WHAT YOU WILL DO
- A) Quote the bed-making thread between "I’m guessing the" and "much worse mess.", inclusive.
- B) In the bed-making thread, what other name does the writer give for short-sheeting?

PASSAGE
****

How do you short-sheet a bed?

I don’t see what relevance a female target has to this? Seems like the result will be similar for either a male or female target. Possibly even messier for a male!

Aha! You, and all the asians you know, are sleeping like CIVILIZED HUMAN BEINGS!!. This is usual in most of Europe apart from in certain international hotel chains and in the UK (where it is becoming more common as it is much easier). What you refer to as the “traditional western sense” is actually some half-witted obscure anglo-saxon nonsense which:
[li]Makes it impossible to stay comfortable if you turn over a lot in your sleep[/li][li]Forces you to pull all the sheets out and virtually unmake the bed if you don’t like sleeping strapped down to the mattress like some sort of convulsive loon.[/li][li]Makes everything unnecessarily complicated when making the bed[/li][/ul]
Whenever I get into a hotel room and see it has the whole sheets/blanket thing going on, my heart sinks. What is the attraction of this throwback to the victorian era? Why oh why oh why can’t everyone standardise on just using a nice eiderdown/duvet/doona/dyne or whatever you want to call it in a cotton cover? It’s soooo much easier and more comfortable.

Plus, it’s resistant to the whole short-sheeting thing (also known as an apple-pie bed, I believe). :smiley:

I’m guessing the unstated assumption is that the target is drunk enough not to notice such obvious tampering.

A guy in that scenario probably would not notice the Saran Wrap and simply end up with urine all over the place. Being utterly sloshed, he wouldn’t see this as a problem and would happily go off to bed.

A girl in that scenario, on the other hand, would sit down and end up getting splashed with her own urine, due to the aforementioned Wrap. Even drunk people don’t like peeing on themselves, and the ensuing annoyance would engender yux from the knuckle-draggers who engineered the prank.

Defecation, on the other hand, presents equal problems for people of both genders, and a much worse mess.

****

SUPPLIED INFORMATION
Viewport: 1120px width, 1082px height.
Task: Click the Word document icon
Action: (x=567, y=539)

****

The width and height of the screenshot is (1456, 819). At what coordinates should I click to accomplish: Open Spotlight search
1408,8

****

RESPONSES PER TASK
- A)
I’m guessing the unstated assumption is that the target is drunk enough not to notice such obvious tampering.

A guy in that scenario probably would not notice the Saran Wrap and simply end up with urine all over the place. Being utterly sloshed, he wouldn’t see this as a problem and would happily go off to bed.

A girl in that scenario, on the other hand, would sit down and end up getting splashed with her own urine, due to the aforementioned Wrap. Even drunk people don’t like peeing on themselves, and the ensuing annoyance would engender yux from the knuckle-draggers who engineered the prank.

Defecation, on the other hand, presents equal problems for people of both genders, and a much worse mess.

- B) An apple-pie bed.